= TASK GOAL =
Copy the records below into a numbered list, starting at the line that contains "coordinates (1167, 460)." and ending at the line that contains "features-list: Good Balance of Strength & Cost Versatil… is". Leave out blank lines.

• • •

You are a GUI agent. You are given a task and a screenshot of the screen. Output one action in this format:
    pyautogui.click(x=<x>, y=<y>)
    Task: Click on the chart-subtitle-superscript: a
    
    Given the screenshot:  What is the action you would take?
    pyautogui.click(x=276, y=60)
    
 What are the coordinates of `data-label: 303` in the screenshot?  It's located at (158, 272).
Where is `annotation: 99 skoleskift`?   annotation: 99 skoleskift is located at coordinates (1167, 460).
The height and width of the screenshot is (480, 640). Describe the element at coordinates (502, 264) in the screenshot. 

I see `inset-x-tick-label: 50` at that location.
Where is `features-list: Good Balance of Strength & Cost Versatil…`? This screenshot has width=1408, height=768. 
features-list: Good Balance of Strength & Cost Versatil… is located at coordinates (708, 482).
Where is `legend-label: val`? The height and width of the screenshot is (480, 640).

• • •

= TASK OUTPUT =
1. Where is `annotation: 99 skoleskift`?   annotation: 99 skoleskift is located at coordinates (1167, 460).
2. The height and width of the screenshot is (480, 640). Describe the element at coordinates (502, 264) in the screenshot. 
3. I see `inset-x-tick-label: 50` at that location.
4. Where is `features-list: Good Balance of Strength & Cost Versatil…`? This screenshot has width=1408, height=768. 
5. features-list: Good Balance of Strength & Cost Versatil… is located at coordinates (708, 482).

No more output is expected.